On September 26, 2000, the critically acclaimed smash hit The Vagina Monologues made its Midwest premiere at the Apollo with author Eve Ensler starring in the production for a limited five-week run. The Vagina Monologues then continued its run with a three-cast version, starring an array of renown local and national stars, including Loretta Swit, Kim Fields, Mayim Bialik, Dawn Wells, Judy Tenuta, Maureen McCormick, Amy Morton and Rondi Reed. The show, which enjoyed a nearly three year run at the Apollo, quickly evolved to become the fastest-selling show in the history of the Theater 

On July 25, 2003, the Smash Hit Menopause the Musical made its Chicago Debut on the Apollo main stage, becoming the highest grossing show in Apollo History, and entertaining nearly a quarter of a million people from Chicago and surrounding states. Menopause recently closed its doors after a three and a half year run.

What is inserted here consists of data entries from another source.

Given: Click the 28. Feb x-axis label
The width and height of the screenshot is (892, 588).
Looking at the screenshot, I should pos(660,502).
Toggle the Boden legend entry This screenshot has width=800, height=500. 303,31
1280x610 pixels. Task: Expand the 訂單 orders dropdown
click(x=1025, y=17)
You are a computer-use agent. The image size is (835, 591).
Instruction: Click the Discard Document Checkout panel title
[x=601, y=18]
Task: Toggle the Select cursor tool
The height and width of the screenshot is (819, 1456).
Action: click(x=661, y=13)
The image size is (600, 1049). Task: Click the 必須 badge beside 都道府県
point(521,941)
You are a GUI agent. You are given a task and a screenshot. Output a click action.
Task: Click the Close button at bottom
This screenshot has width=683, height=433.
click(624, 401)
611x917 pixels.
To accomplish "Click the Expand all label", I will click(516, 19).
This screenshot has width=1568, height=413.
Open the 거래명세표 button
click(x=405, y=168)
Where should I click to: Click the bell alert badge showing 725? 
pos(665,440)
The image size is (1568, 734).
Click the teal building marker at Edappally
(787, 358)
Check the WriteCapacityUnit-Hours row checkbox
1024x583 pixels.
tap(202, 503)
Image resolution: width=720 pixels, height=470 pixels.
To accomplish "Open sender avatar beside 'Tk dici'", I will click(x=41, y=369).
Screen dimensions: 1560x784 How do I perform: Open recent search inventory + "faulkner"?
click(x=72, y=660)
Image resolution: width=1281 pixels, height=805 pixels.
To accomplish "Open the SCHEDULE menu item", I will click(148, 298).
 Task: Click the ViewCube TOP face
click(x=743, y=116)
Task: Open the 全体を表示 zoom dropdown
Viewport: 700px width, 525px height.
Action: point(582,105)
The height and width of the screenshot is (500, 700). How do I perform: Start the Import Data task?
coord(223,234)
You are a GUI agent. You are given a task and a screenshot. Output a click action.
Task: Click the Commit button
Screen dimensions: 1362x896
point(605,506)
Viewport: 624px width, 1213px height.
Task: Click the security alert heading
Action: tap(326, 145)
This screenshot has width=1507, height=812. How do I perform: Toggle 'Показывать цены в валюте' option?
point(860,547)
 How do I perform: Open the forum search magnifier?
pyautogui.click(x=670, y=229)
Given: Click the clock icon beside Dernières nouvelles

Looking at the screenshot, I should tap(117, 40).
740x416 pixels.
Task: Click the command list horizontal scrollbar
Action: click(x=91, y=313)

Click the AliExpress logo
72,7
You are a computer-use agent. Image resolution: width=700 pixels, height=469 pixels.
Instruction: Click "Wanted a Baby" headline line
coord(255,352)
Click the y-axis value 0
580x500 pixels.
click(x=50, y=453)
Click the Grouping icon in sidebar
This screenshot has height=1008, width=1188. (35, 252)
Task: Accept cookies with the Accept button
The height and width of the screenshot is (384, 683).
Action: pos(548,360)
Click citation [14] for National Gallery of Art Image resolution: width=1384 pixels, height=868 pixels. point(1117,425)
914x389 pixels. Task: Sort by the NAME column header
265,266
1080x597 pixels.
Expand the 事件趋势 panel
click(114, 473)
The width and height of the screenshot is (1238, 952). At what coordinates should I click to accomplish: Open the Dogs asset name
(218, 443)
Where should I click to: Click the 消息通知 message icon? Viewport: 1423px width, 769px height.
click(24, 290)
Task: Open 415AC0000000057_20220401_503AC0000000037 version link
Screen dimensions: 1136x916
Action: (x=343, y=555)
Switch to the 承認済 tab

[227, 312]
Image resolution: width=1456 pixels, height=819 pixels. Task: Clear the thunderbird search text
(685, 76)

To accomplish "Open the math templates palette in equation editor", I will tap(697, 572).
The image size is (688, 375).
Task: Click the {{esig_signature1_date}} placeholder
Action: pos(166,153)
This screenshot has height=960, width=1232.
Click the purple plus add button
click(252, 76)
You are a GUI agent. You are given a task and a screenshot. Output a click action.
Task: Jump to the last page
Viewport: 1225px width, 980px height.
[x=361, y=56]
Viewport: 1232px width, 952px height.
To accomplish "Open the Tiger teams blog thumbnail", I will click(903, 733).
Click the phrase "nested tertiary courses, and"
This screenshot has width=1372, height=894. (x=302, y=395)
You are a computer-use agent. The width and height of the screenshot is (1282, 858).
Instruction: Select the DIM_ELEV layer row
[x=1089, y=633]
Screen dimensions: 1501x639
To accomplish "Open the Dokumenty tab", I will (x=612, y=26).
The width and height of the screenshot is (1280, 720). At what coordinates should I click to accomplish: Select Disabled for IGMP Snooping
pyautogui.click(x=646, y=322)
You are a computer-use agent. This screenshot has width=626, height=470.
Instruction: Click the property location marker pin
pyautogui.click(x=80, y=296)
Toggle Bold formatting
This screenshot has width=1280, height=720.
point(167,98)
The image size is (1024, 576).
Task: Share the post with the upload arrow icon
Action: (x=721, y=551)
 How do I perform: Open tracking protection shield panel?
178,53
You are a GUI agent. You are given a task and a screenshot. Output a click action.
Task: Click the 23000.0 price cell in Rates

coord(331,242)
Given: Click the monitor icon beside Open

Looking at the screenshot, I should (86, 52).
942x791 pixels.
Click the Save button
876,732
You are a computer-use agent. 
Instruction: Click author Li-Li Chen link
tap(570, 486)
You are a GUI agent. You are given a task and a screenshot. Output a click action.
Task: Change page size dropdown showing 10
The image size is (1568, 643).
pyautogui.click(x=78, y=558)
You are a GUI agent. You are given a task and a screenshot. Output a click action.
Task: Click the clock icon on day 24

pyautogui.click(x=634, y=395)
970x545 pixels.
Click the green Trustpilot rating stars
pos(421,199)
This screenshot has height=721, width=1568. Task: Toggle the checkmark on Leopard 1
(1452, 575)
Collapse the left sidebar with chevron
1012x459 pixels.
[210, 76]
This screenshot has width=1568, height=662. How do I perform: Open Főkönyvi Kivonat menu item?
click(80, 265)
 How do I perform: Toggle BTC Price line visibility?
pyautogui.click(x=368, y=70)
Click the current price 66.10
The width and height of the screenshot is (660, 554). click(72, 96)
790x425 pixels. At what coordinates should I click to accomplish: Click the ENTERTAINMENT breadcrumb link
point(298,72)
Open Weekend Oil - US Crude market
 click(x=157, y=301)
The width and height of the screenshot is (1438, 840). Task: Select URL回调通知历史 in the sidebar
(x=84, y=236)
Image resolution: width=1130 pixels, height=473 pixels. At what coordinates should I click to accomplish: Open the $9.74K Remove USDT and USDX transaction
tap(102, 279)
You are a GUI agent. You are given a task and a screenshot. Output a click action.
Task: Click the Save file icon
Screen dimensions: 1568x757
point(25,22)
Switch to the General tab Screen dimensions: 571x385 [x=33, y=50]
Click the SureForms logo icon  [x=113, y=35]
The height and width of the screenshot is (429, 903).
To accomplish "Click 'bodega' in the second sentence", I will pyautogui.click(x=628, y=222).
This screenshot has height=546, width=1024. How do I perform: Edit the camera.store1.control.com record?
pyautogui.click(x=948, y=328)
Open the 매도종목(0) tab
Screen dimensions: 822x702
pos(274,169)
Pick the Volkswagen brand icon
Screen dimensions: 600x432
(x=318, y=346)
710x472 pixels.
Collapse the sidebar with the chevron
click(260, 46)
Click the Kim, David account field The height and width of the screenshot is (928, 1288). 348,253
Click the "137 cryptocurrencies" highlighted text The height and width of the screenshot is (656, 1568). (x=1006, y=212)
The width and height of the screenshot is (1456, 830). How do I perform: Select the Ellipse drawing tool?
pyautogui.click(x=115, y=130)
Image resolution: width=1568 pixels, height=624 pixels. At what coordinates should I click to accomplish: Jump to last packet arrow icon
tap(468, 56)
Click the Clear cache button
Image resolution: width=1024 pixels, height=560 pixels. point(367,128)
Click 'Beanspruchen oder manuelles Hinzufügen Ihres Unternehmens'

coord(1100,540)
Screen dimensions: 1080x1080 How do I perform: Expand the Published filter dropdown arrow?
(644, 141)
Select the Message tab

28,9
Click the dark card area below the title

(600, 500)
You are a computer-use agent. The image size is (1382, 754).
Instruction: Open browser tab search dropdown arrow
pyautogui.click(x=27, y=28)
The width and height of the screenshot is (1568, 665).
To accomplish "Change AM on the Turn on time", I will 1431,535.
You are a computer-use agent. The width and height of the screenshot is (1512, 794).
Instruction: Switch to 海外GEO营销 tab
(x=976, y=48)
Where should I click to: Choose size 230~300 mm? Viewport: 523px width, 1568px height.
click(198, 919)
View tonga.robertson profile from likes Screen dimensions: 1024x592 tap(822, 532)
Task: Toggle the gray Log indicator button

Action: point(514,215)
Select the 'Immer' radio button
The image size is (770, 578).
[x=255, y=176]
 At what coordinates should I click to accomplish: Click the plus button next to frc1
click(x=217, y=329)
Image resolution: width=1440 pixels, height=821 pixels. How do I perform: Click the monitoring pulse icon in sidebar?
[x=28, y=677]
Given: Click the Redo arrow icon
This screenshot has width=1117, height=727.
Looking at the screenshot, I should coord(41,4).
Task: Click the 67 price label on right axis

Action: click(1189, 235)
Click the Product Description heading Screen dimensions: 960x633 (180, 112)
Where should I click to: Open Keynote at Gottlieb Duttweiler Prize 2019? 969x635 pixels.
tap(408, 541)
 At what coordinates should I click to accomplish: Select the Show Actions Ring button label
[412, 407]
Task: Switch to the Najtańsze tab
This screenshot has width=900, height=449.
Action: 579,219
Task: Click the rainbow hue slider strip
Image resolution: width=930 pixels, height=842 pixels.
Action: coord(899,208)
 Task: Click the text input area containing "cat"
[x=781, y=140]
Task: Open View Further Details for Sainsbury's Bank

During the summer of 2005, a smaller, second stage was added to the Apollo Theater. In the space formerly occupied by the Act One bookstore, the Apollo Studio was born. The 50 seat studio space has quickly become one of the most sought after venues for comedy, sketch, upstart theater companies, and improv.  In Fall of 2006, the popular sketch group Baby Wants Candy moved their improvised musical to the Apollo Studio for an open ended run after 9 successful years at IO. Other artists and groups included Comedian/Political Satirist Aaron Freeman, Tracy Egan, WNEP and Rubicon Theaters, Triplette, Grandma June's Sewing Circle, Sketchcore, and many many more.

The Apollo is also home to Emerald City Theatre Company, Chicago's largest Children's Theater Company dedicated solely to families.  Now in their 7th season at the Apollo, Emerald City Theatre Company draws nearly fifty-thousand patrons annually, and has been called "Chicago's most innovative theater for families" by the Chicago Sun-Times.